> [Activity]
Recast the items from the start through the line containing "center [162, 106]." as a numbered list, leaving out blank lines.
(Beginning of Data for this exercise)
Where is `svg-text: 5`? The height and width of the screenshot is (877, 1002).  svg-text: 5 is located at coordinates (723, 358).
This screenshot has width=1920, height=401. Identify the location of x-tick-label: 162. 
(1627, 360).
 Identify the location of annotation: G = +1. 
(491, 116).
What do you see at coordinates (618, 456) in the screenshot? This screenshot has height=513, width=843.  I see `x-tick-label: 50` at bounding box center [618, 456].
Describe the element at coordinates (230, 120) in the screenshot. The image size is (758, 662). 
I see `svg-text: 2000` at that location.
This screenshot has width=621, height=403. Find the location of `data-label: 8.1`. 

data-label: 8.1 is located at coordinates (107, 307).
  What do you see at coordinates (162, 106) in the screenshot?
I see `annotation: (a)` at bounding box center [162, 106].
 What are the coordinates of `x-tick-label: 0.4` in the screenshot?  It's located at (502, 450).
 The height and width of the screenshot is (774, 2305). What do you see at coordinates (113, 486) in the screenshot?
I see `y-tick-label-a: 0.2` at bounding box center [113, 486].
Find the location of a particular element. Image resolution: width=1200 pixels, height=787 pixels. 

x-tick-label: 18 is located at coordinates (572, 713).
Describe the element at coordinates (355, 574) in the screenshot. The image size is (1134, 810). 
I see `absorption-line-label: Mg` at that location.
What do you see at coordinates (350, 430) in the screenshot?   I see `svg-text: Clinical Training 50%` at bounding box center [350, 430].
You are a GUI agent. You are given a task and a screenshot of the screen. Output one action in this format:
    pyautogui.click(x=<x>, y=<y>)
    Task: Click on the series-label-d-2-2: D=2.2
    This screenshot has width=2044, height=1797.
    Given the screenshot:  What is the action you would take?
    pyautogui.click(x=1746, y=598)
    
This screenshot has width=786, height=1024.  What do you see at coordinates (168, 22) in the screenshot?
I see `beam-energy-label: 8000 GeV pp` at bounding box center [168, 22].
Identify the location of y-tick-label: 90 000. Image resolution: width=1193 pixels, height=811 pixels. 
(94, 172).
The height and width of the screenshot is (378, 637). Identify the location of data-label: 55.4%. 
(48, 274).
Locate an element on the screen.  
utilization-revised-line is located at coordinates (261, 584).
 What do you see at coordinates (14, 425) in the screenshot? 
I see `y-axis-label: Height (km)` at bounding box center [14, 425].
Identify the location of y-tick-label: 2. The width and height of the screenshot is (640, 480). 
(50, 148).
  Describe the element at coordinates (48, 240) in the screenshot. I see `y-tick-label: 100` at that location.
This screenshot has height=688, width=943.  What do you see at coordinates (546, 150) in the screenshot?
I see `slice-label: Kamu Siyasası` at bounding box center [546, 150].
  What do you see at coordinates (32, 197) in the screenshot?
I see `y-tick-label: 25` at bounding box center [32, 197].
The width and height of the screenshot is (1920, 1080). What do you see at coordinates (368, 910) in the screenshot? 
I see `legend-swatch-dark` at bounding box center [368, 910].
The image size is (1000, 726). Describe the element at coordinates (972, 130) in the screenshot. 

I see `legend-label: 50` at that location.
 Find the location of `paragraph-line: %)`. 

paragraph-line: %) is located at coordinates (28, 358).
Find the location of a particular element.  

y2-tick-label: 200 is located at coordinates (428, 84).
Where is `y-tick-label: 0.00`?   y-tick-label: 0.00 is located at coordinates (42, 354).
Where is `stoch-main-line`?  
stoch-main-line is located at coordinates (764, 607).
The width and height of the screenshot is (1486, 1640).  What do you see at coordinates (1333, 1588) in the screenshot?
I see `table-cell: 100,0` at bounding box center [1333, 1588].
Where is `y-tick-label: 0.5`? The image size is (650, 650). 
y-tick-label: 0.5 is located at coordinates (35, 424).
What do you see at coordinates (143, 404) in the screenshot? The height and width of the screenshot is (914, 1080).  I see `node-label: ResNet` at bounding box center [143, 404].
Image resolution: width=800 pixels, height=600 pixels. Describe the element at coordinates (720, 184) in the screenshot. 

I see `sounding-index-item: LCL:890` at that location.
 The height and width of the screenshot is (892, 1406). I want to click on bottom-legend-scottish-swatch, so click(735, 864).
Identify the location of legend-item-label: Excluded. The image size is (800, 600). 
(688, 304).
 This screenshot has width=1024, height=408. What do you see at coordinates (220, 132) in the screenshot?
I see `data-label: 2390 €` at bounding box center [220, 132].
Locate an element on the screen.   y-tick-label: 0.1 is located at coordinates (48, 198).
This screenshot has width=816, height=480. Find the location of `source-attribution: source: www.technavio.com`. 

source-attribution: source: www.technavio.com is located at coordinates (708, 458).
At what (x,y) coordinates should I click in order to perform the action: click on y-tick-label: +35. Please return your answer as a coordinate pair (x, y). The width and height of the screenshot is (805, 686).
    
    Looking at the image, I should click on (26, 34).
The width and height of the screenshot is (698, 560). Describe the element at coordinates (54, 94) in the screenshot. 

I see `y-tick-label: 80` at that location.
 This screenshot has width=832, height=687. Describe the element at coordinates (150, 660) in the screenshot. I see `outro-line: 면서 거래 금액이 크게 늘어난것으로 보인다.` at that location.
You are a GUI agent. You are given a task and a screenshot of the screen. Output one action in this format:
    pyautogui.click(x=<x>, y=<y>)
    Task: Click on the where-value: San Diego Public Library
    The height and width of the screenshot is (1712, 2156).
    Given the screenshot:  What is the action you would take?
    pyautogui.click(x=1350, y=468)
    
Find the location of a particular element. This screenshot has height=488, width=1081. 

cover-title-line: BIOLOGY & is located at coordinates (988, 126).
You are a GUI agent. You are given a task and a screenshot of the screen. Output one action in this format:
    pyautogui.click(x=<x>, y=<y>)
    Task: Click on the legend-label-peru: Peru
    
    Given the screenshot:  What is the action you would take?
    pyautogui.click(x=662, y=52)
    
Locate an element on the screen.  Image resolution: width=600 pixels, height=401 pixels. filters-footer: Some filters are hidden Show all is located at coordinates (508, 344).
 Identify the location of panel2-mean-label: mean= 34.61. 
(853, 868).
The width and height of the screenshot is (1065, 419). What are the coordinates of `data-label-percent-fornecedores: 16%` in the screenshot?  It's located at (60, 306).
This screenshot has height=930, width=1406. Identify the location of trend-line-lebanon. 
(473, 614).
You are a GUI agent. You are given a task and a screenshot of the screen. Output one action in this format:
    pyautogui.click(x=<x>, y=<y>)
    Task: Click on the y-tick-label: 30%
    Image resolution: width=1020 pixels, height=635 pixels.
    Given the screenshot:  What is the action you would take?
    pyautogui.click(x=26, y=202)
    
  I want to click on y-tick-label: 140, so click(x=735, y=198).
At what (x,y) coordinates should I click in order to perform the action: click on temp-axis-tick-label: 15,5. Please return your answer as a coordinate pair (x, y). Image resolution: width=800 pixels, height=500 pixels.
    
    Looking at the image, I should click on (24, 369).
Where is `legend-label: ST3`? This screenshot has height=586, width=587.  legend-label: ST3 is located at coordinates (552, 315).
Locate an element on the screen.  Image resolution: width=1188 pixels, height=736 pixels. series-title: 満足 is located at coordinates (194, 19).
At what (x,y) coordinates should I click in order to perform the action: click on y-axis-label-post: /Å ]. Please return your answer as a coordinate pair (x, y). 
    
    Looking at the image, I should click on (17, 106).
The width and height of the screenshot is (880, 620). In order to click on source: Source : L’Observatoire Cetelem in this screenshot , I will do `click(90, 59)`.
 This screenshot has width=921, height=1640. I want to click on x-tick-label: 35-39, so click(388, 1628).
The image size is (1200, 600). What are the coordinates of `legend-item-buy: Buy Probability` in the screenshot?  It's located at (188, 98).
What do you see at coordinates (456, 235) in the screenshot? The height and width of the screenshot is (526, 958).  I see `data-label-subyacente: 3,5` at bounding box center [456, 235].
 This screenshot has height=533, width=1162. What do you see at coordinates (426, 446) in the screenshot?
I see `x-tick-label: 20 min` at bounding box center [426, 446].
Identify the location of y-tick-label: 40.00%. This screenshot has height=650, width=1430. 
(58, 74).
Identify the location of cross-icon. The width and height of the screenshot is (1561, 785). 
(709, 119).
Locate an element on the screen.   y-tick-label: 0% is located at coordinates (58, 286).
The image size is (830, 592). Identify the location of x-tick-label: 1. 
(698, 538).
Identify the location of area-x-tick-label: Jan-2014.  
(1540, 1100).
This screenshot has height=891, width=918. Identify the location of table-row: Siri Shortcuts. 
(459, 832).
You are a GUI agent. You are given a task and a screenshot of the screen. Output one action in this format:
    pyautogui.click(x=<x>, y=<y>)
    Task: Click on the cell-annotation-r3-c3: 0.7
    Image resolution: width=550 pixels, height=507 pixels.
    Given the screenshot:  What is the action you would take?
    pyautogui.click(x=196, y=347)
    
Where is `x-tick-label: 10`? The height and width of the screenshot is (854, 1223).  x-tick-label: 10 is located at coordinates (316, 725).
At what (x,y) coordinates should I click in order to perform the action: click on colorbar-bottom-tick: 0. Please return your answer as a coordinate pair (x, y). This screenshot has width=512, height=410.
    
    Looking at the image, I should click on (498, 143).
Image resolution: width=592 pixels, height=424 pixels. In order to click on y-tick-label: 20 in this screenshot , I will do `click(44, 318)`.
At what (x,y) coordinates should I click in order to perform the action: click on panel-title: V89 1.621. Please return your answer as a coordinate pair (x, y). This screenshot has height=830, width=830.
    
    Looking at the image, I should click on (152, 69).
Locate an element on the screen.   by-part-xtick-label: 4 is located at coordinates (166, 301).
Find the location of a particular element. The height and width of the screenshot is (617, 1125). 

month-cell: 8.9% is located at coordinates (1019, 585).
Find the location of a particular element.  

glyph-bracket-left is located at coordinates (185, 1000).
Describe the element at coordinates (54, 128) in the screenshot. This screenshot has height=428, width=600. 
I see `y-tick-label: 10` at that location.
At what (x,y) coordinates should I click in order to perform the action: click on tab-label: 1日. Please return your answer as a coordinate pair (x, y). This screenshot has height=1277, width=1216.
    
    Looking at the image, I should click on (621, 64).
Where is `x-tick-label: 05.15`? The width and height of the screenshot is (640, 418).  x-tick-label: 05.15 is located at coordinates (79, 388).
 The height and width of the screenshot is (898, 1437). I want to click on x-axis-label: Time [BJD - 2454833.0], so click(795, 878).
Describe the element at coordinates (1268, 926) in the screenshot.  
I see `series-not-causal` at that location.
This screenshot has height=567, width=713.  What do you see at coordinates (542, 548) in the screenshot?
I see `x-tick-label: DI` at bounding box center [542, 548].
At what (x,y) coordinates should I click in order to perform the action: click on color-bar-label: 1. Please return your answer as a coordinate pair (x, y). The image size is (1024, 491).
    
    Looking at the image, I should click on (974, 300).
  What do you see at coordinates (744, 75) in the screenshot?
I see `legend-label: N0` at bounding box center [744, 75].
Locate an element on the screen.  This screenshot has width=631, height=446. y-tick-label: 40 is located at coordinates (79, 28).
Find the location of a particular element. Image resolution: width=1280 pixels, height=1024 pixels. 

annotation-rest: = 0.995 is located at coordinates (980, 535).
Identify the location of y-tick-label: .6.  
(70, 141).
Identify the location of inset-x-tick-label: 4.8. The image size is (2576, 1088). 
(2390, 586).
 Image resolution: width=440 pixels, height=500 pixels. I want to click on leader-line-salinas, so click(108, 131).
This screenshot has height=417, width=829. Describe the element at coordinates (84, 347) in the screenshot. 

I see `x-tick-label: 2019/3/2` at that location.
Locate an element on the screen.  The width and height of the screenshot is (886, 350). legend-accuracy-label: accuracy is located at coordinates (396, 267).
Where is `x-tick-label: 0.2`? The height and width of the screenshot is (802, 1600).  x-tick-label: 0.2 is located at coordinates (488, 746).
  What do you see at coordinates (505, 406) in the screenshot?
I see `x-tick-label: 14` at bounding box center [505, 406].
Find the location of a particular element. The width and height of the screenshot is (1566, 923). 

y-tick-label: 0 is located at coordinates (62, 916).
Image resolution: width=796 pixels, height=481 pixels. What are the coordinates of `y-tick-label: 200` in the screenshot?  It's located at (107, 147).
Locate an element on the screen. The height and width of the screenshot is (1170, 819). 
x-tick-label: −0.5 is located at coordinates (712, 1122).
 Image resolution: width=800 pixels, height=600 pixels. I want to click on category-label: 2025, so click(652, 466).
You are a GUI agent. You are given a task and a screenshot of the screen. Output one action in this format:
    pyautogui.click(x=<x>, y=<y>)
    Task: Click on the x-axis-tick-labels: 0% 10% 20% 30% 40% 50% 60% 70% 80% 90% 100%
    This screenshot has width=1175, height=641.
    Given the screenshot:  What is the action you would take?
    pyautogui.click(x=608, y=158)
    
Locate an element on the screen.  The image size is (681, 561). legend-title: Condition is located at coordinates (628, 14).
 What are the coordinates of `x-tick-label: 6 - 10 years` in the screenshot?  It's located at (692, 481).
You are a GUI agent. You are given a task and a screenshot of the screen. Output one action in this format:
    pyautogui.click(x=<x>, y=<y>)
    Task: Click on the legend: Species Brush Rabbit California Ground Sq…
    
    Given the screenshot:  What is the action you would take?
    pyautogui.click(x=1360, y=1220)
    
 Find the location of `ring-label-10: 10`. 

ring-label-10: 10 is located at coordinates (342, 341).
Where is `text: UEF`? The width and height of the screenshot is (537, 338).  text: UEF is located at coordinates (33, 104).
(End of Data for this exercise)
> [Answer area]
1. Where is `svg-text: 5`? The height and width of the screenshot is (877, 1002).  svg-text: 5 is located at coordinates (723, 358).
2. This screenshot has width=1920, height=401. Identify the location of x-tick-label: 162. 
3. (1627, 360).
4.  Identify the location of annotation: G = +1. 
5. (491, 116).
6. What do you see at coordinates (618, 456) in the screenshot? This screenshot has height=513, width=843.  I see `x-tick-label: 50` at bounding box center [618, 456].
7. Describe the element at coordinates (230, 120) in the screenshot. The image size is (758, 662). 
8. I see `svg-text: 2000` at that location.
9. This screenshot has width=621, height=403. Find the location of `data-label: 8.1`. 
10. data-label: 8.1 is located at coordinates (107, 307).
11.   What do you see at coordinates (162, 106) in the screenshot?
12. I see `annotation: (a)` at bounding box center [162, 106].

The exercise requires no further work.